Built by the Imperial Japanese at Momote during World War II. Known as Hyane Airfield by the Japanese, as they called Los Negros, Hayne Island. The runway was 4,100 feet (1,200 m) long x 300 feet (91 m) wide with three taxiways and 12 revetments under construction.
After liberating the airfield on 2 March 1944, the 40th Naval Construction Battalion repaired the airfield and the airfield became operational on 18 May 1944, although fighters were landing at the airfield only two days after occupation. The single runway was extended to 7,800 feet (2,400 m) long x 130 feet (40 m) wide with 75 feet (23 m) foot shoulders, constructed with a coral base with marsden matting covering 1,000 feet (300 m) at the ends of the runway. A 7,000 barrel fuel depot was set up at the airfield. The United States Navy established Aviation Repair and Overhaul Unit No.1 (AROU 1) in the spring of 1944 on Momote Airfield between Seeadler Harbor and the Bismarck Sea on Los Negros Island. AROU 1 conducted maintenance and testing of naval aircraft and supplied aircraft to naval forces for major assaults as far away as the Philippine Islands.

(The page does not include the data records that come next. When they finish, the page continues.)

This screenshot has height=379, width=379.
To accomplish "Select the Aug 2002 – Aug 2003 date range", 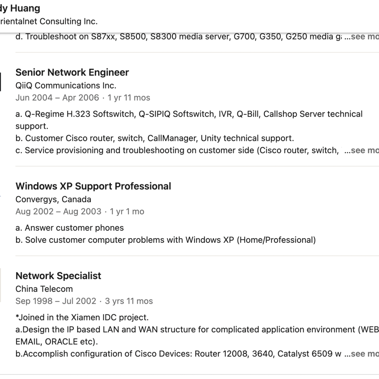I will pos(58,211).
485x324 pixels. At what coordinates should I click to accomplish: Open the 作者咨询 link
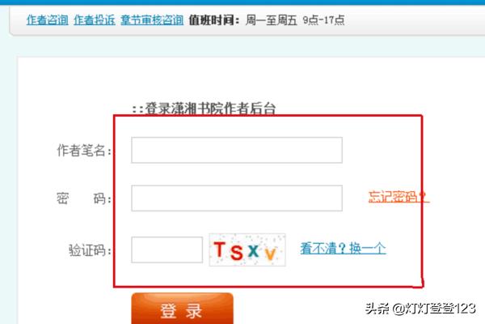tap(48, 20)
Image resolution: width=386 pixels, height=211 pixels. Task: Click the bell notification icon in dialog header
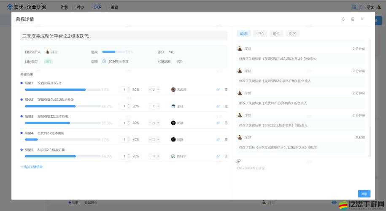tap(343, 19)
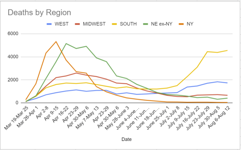Select the Deaths by Region chart title

[39, 13]
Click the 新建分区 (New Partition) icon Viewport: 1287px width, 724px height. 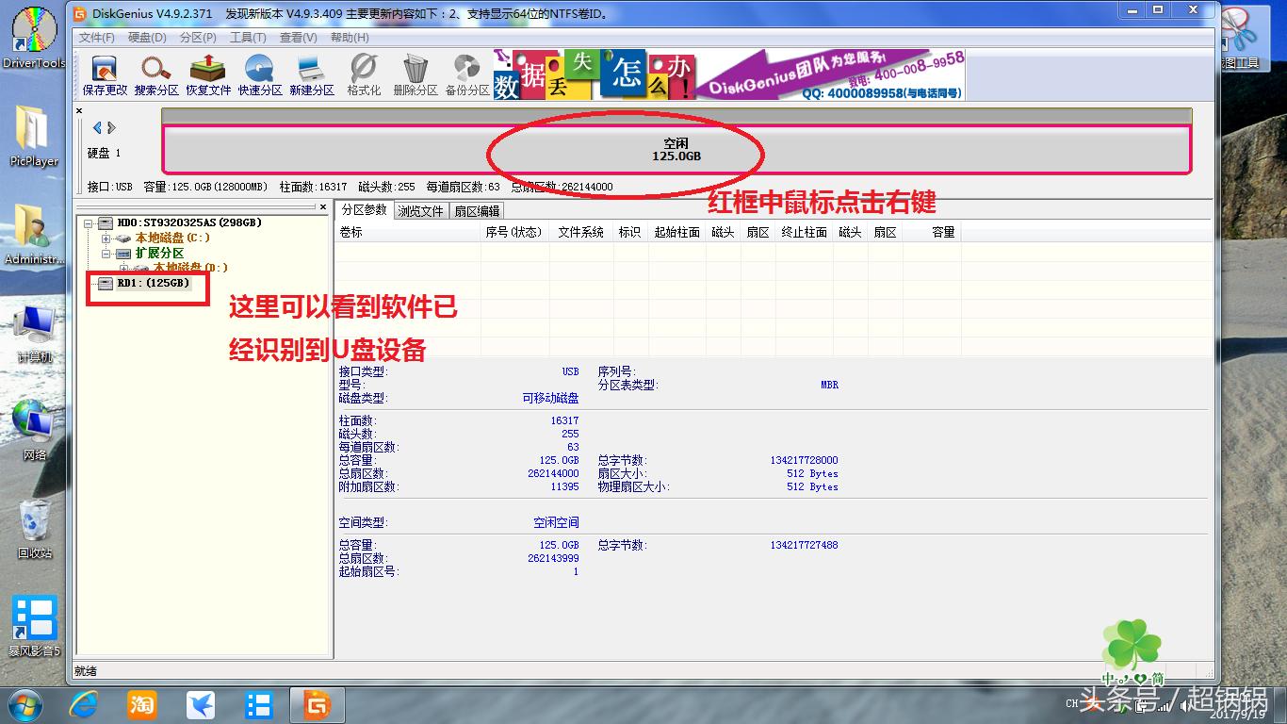[x=309, y=74]
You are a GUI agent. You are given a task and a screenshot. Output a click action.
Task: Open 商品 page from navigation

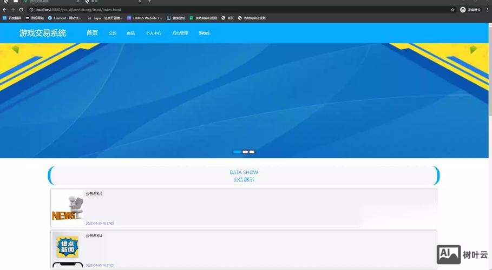[x=131, y=33]
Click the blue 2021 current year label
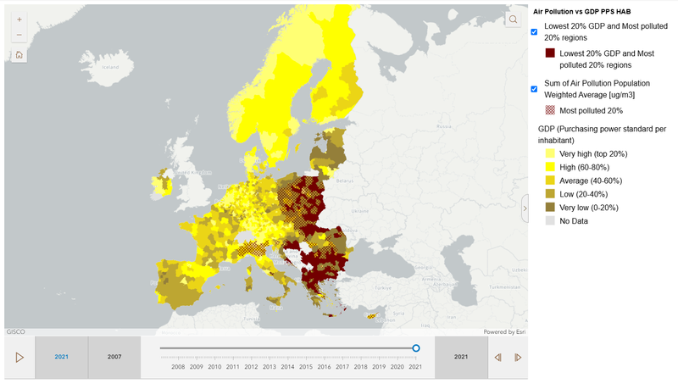Viewport: 678px width, 389px height. (62, 357)
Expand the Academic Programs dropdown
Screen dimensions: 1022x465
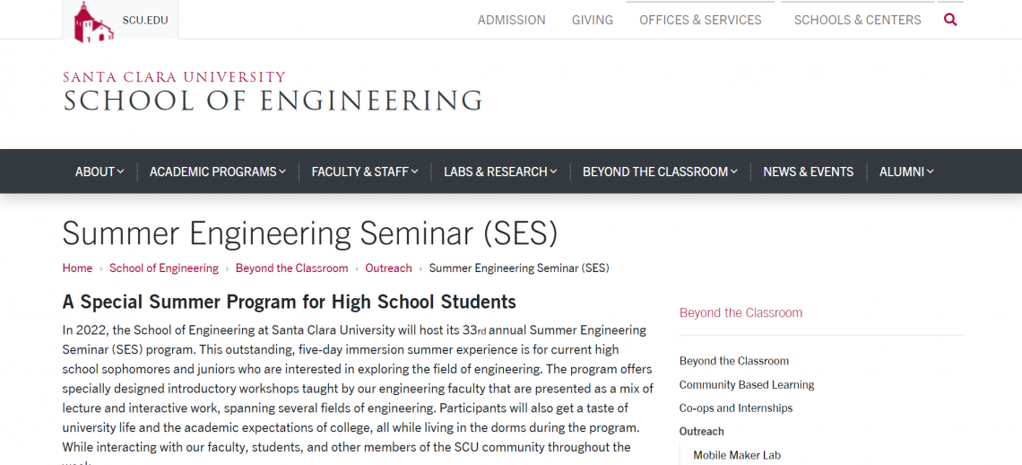pyautogui.click(x=218, y=171)
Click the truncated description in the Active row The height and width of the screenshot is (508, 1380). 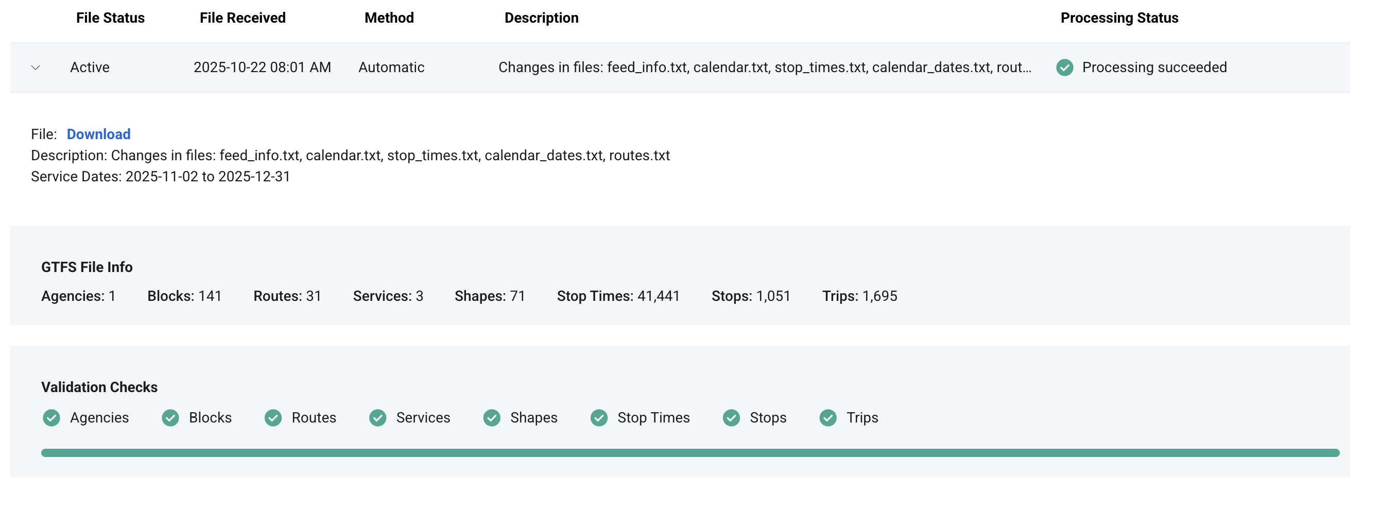(x=764, y=68)
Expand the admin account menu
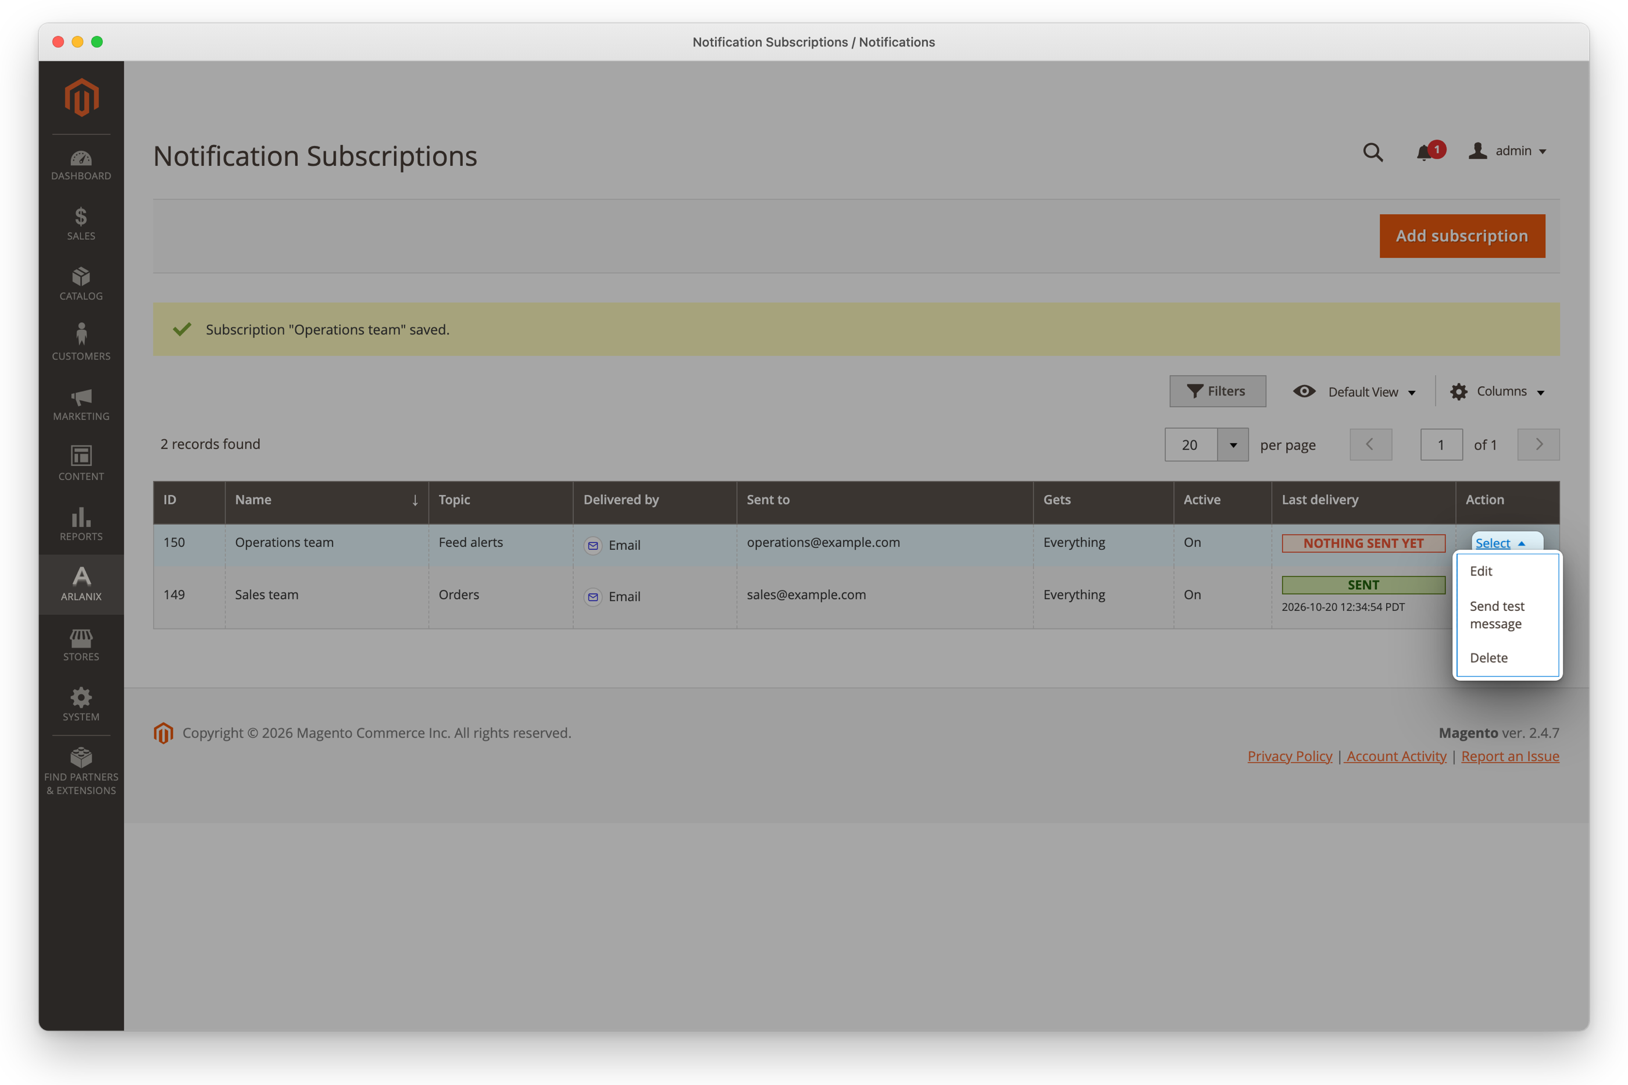This screenshot has height=1085, width=1628. coord(1508,151)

The airport resides at an elevation of 12 feet (4 m) above mean sea level. It has one runway designated 16/34 with an chip seal surface measuring 1,870 by 45 metres (6,135 ft × 148 ft). The airport can accommodate B737 operations and night operations. The airport is sometimes used by private business jets as an alternative stop-over on the route between United States and India.